Fr. Coyle's life was celebrated at St. Paul's recently with a Mass on the 90th anniversary of his death. (My old friend Jim Pinto helped organize the event, and representatives from both the Alabama Jewish Federation and the United Methodist Church attended as well as Fr. Coyle's grand niece.) I have driven and walked up 3rd Avenue all my life, but I now feel the presence of a martyr. More about Fr. Coyle here in an Irish source.

Packing to move during World Youth Day and other important events...

Readers of this blog know that posts have been sparse since my mother died in March. I wish I could do better, but the federal stimulus money for my writers, editors, and photographers never came, despite my keen connections in Washington.

My wife and I are packing our stuff to move to my home state of Alabama. I am working hard and living, for at least a couple more weeks, in two cities.

The Anchoress has a good post on Catholic education and a round-up on World Youth Day.

Monday, August 08, 2011

Evangelical Catholicism v. Counter-Reformation Catholicism

I have to agree with George Weigel that the rise of a dynamic Catholicism based upon preaching the Gospel rather than institutional preservation is a welcome development.

The news media does not get it. NPR's reporter conjectured the other day that Archbishop Charles Chaput was appointed to the vacant seat in Philadelphia in order to help the Republicans in the next presidential election! (FYI- The Republicans have not carried Pennsylvania since 1988.) I can assure you that Archbishop Chaput, whose brother's family was one of the first gung-ho Catholic families I got to know, has much higher goals. He wants no less for the fire of the Holy Spirit to make Philadelphia truly a city of brotherly love, where the widows and orphans are embraced and sheltered, the unborn are given love by their families, the prisoners are reformed by love, the poor are clothed and fed, the suicidal and addicted are given hope, and a Beatific Vision is lived. He wants the culture of Pennsylvania transformed by the love of God. Pennsylvania's electoral votes are very small oysters in comparison.

Anglicans going to Rome

Not in droves, but they will leaven the loaf as their liturgy, music, and aesthetics blend into the heavenly chorus in union with the Holy See.

"The Healing of Memory"

Pentimento has another good post and reflects on an excellent post by Fallen Sparrow. An excerpt from FS re the madness of the French Revolution:

'[R]eading those books and seeing the horrifying historical result of man's quest for Enlightenment on his own terms, absent any consideration other than exertion of force and scientific rationalism, I sensed through the smoke blowing uptown from Ground Zero my own mortality.

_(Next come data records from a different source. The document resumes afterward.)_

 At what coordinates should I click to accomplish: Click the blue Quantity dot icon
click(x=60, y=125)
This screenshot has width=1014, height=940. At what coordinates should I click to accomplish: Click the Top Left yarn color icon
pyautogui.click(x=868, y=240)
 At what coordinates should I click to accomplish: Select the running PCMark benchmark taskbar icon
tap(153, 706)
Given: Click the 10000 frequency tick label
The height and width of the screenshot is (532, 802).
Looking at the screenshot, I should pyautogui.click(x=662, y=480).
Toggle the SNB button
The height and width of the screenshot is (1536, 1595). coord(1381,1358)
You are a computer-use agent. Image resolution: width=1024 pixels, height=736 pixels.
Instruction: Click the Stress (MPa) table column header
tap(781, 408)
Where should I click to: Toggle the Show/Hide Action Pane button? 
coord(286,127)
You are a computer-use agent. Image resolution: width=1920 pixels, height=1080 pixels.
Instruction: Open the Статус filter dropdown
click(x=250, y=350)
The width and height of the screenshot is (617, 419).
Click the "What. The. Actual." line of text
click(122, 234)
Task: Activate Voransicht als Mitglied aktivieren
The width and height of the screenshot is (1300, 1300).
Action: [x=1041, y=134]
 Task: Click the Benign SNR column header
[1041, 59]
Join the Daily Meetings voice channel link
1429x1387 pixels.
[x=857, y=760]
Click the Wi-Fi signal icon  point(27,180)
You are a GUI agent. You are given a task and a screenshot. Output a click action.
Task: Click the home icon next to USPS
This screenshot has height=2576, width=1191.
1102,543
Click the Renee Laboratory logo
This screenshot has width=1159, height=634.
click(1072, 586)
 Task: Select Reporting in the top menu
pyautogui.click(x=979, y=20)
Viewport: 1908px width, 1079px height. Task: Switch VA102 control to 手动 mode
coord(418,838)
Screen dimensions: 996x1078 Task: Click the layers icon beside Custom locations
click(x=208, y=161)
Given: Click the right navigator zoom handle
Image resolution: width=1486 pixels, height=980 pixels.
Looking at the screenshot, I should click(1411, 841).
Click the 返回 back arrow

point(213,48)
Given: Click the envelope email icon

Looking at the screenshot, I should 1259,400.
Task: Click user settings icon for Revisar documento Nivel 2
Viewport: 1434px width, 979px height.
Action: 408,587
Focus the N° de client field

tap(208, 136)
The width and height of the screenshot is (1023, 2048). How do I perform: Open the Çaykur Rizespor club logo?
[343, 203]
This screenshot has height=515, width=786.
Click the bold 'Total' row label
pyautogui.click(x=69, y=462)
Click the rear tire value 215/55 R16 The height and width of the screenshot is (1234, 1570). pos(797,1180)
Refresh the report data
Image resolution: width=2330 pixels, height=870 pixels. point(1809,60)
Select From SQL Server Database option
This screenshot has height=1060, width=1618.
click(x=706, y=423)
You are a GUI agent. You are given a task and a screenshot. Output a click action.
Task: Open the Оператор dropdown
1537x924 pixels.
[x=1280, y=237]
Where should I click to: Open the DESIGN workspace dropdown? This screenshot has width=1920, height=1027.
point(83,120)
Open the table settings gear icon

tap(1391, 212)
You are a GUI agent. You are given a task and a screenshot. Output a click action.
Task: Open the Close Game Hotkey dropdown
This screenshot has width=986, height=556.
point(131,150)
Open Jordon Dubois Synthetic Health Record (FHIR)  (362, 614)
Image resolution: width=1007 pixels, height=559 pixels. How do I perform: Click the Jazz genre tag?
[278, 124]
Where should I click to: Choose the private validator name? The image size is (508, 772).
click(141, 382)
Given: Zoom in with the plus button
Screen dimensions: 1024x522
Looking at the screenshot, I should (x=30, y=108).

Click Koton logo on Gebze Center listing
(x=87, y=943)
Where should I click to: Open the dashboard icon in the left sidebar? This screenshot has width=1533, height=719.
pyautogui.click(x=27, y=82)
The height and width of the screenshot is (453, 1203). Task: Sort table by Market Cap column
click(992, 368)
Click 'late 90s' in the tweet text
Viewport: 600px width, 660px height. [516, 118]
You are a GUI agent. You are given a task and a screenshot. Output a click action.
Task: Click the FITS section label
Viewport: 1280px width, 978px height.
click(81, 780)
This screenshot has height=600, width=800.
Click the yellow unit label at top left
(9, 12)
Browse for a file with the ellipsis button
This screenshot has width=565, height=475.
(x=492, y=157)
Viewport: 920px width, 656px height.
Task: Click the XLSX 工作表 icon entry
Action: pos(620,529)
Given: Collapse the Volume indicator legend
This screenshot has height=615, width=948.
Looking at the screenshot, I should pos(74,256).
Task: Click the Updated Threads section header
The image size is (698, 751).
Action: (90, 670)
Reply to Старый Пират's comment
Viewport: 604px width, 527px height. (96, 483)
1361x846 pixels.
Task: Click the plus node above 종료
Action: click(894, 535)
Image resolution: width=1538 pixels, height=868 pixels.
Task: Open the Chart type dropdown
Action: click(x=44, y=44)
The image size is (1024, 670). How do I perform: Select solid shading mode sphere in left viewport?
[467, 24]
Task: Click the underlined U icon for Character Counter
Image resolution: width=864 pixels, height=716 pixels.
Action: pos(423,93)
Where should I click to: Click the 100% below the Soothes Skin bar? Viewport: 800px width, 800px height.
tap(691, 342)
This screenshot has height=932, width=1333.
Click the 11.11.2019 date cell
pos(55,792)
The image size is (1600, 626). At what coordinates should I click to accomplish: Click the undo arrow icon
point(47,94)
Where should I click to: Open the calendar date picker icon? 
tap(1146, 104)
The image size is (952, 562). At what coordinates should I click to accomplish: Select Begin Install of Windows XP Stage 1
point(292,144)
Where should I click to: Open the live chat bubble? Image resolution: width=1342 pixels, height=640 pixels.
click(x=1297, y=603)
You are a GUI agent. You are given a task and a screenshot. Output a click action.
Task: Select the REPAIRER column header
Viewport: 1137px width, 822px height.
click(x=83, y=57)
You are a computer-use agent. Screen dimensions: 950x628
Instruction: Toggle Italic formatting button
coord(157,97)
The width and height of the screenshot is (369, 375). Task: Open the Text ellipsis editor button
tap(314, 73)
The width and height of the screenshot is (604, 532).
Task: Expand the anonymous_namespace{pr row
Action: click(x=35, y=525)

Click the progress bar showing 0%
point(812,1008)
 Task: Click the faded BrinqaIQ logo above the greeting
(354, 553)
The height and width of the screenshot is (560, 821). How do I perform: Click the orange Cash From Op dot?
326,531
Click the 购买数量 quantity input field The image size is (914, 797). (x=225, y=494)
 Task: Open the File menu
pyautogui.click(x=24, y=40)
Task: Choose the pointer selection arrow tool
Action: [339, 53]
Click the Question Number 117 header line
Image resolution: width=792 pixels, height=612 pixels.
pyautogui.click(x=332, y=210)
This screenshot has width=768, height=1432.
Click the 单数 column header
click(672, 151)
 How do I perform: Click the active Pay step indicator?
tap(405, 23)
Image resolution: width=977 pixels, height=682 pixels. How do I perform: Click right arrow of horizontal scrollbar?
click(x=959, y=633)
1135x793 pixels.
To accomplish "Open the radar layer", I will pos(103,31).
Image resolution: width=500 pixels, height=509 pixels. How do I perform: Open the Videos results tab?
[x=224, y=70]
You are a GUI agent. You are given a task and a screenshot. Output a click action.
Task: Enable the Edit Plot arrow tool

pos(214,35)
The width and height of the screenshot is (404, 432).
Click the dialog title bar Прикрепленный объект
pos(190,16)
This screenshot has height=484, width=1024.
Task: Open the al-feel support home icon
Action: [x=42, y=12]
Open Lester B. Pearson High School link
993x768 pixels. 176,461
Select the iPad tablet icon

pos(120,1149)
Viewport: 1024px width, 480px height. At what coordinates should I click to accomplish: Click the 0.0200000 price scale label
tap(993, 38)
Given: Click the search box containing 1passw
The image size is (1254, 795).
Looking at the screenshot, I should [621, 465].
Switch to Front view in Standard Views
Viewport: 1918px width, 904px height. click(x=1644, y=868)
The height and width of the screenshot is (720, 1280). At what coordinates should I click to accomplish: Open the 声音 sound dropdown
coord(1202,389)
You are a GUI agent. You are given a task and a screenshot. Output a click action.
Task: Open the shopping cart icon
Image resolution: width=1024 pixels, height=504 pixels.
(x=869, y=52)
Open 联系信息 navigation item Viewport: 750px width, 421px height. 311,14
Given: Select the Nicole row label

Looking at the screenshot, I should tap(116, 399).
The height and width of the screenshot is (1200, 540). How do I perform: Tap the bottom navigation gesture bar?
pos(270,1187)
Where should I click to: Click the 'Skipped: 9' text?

'Somewhere in the midst of that I became a religious man. Not a churchgoer, not yet, but I met God in the music of men who loved Him and sought to walk in His ways. In the midst of the bleakness of alcoholism and Enlightenment philosophy and history I found consolation in listening to J.S. Bach and Joseph Haydn. I fell asleep every night listening to Bach's 2nd Partita for Solo violin. At times when I was tempted to jump in front of a subway train, I remembered that I would never get to hear Bach again, and so I stepped back from the platform edge.'

St. Simons Island- 2011

I attended a law conference and took my family on a brief vacation. We ate at Barbara Jean's in the Village (among other good places); I recommend it. We got up at 6 a.m. on Saturday, Sunday, and today to watch the sun rise at low tide.

I only wish I had time to read. I'm working on Alexander Solzhenitsyn's August 1914 and St. Therese's Story of a Soul but did not have any sittin' time, though I did get some sleep.